Source document
==*==
Portugal has a modern and flexible telecommunications market and a wide range of varied media organisations. The regulatory body overseeing communications is called ANACOM.

The country has one of the highest mobile phone penetration rates in the world (the number of operative mobile phones already exceeds the population). This network also provides wireless mobile Internet connections as well, and covers the entire territory. As of October 2006, 36.8% of households had high-speed Internet services and 78% of companies had Internet access. Most Portuguese watch television through cable (June 2004: 73.6% of households). Paid Internet connections are available at many cafés, as well as many post offices. One can also surf on the Internet at hotels, conference centres and shopping centres, where special areas are reserved for this purpose. Free Internet access is also available to Portuguese residents at "Espaços de Internet" across the country.

Broadband overview
Portugal has a mid-sized but advanced telecoms market, with a steadily growing broadband subscriber base well served by cable, DSL and the emerging FTTx platforms. Mobile penetration is far above the European Union average, while the development of digital TV services has progressed under cautious regulatory guidance. The progressive liberalisation of the Portuguese market began at the beginning of the 1990s through the creation of the Portuguese Institute for Communications (ICP). Through a combination of specific deadlines for liberalisation and entry mechanisms for new market players, Portugal's telecoms scene was successfully opened up to competition.
==*==
Dataset
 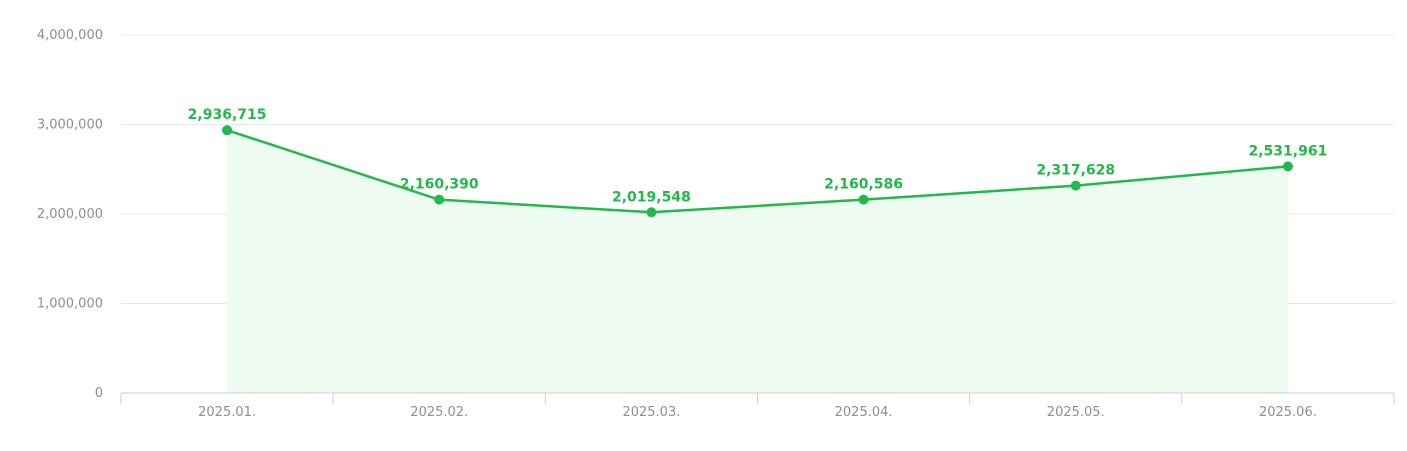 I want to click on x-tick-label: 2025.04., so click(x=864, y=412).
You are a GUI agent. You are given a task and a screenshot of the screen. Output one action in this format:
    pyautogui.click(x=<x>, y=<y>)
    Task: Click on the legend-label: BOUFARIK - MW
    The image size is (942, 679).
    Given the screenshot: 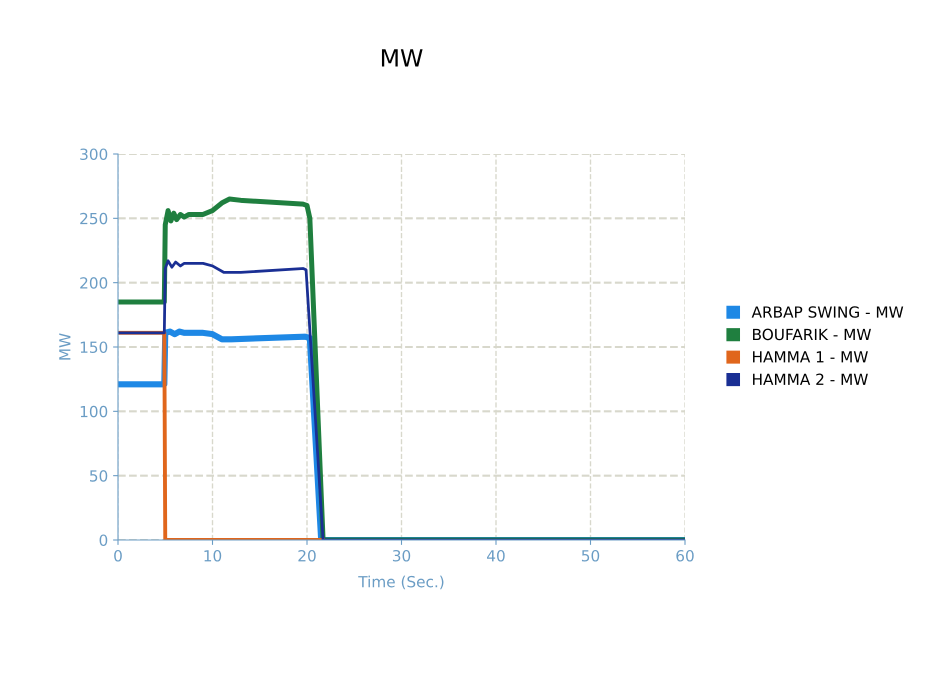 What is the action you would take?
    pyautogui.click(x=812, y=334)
==*==
Task details
List every kind of place that the text on Portugal's telecommunications names as offering Internet access, whether paid or free. Answer from the text alone.

Task solution
- Cafés
- Post offices
- Hotels
- Conference centres
- Shopping centres
- "Espaços de Internet"